Brief>
Show each line of the entries below that contains the word "Open". Treat uppercase and lowercase as different.

Collected data>
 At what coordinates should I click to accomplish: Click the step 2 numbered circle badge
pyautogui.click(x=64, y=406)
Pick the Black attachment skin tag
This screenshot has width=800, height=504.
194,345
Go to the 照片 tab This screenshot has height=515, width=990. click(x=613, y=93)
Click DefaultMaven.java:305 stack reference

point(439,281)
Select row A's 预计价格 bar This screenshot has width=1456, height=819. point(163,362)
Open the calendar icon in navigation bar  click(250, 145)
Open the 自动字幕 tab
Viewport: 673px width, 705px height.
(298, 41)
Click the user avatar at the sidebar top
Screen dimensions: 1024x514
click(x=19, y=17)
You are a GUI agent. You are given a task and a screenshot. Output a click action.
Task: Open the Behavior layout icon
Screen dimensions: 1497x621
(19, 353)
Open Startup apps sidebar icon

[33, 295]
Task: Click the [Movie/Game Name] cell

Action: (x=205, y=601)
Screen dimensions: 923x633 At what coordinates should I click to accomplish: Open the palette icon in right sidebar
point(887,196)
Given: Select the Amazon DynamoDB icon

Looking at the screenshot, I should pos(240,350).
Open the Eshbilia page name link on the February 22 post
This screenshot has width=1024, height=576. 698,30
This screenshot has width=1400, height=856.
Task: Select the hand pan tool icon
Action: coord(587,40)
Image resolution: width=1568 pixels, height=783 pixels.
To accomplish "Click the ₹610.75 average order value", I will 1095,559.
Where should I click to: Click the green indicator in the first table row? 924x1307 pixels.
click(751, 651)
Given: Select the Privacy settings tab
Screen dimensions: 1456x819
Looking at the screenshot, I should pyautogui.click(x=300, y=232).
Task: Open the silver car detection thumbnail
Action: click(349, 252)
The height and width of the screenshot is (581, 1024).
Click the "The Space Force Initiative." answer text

The solution>
Open the calendar icon in navigation bar  click(250, 145)
Open the 自动字幕 tab
Task: Open the Behavior layout icon
Open Startup apps sidebar icon
Screen dimensions: 923x633 At what coordinates should I click to accomplish: Open the palette icon in right sidebar
Open the Eshbilia page name link on the February 22 post
Task: Open the silver car detection thumbnail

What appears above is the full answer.